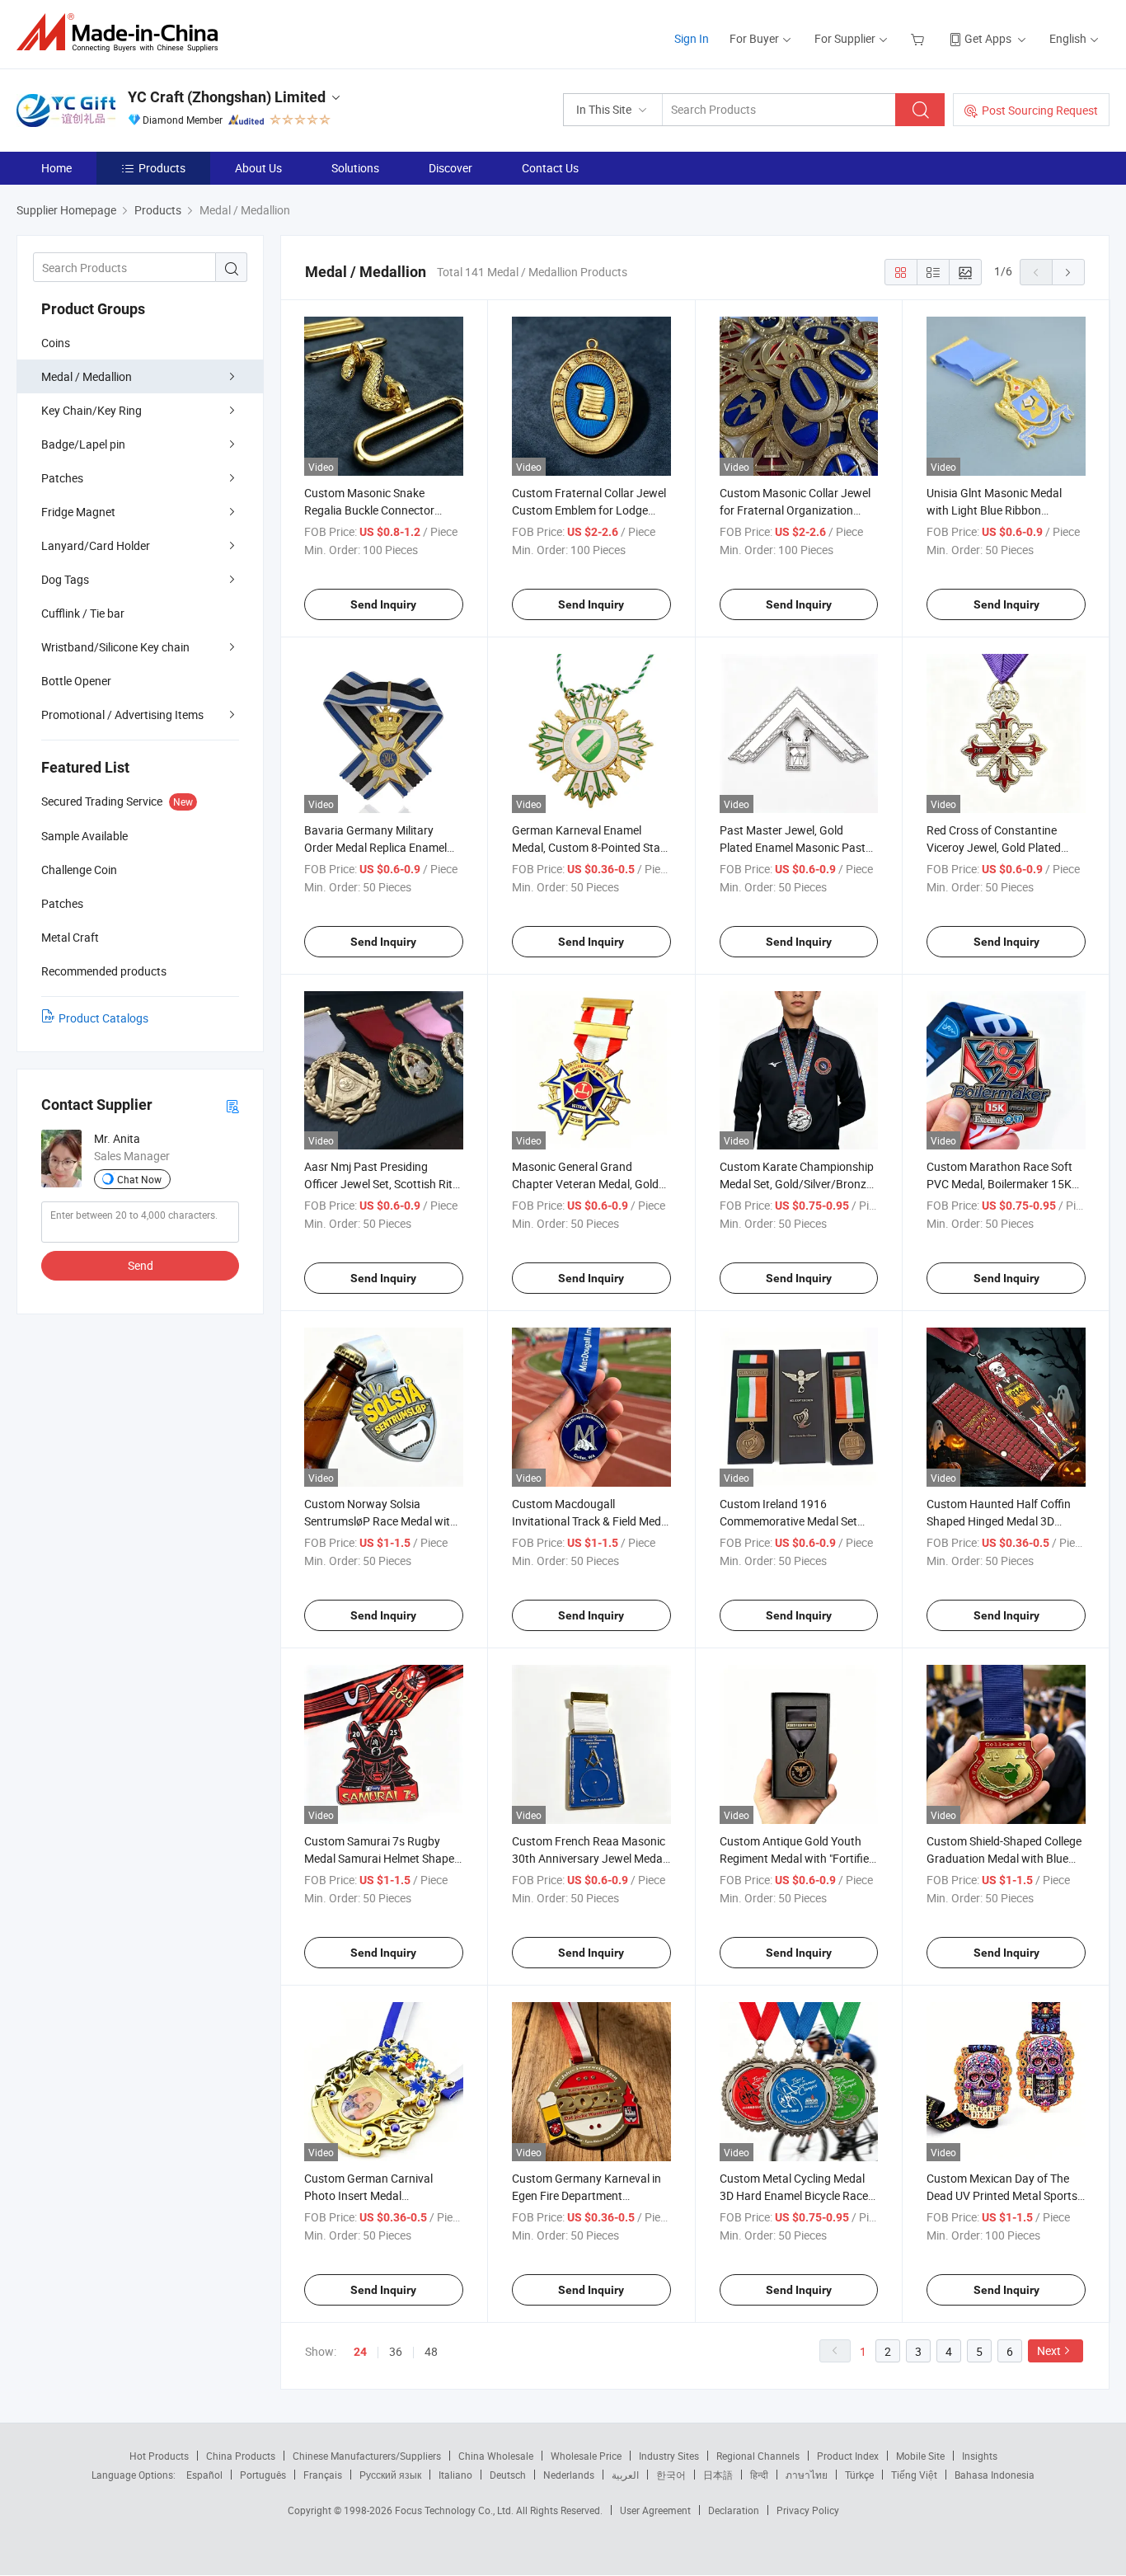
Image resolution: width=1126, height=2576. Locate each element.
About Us (258, 168)
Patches (62, 478)
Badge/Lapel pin (83, 444)
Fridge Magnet (78, 511)
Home (56, 168)
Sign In (691, 38)
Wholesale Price (586, 2455)
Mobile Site (920, 2455)
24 (360, 2351)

§ **WHAT IS EXPECTED**:
With the pictures omitted, repeat the full set of records above exactly.

§ **OUTPUT**:
Image resolution: width=1126, height=2576. Locate each element.
About Us (258, 168)
Patches (62, 478)
Badge/Lapel pin (83, 444)
Fridge Magnet (78, 511)
Home (56, 168)
Sign In (691, 38)
Wholesale Price (586, 2455)
Mobile Site (920, 2455)
24 (360, 2351)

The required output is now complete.